- YOUR GOAL -
Retype, word for word, every line from the one holding "Given: Expand the" through the one holding "816x961 pixels. Task: Tap" in the entries below, both included, and only those lines.
[[ SUPPLIED INFORMATION open ]]
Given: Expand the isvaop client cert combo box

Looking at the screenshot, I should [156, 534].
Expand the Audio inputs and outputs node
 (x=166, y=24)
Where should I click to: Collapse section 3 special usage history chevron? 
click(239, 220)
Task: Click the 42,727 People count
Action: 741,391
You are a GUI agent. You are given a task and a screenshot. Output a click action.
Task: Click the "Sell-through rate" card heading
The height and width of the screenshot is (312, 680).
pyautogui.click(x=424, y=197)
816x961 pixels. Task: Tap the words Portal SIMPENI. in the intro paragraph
[[ SUPPLIED INFORMATION closed ]]
[[ SUPPLIED INFORMATION open ]]
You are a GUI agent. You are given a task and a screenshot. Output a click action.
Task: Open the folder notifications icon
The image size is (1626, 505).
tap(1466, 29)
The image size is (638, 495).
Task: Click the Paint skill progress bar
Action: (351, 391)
[[ SUPPLIED INFORMATION closed ]]
- YOUR SOLUTION -
Given: Expand the isvaop client cert combo box

Looking at the screenshot, I should [156, 534].
Expand the Audio inputs and outputs node
 (x=166, y=24)
Where should I click to: Collapse section 3 special usage history chevron? 
click(239, 220)
Task: Click the 42,727 People count
Action: 741,391
You are a GUI agent. You are given a task and a screenshot. Output a click action.
Task: Click the "Sell-through rate" card heading
The height and width of the screenshot is (312, 680).
pyautogui.click(x=424, y=197)
816x961 pixels. Task: Tap the words Portal SIMPENI. in the intro paragraph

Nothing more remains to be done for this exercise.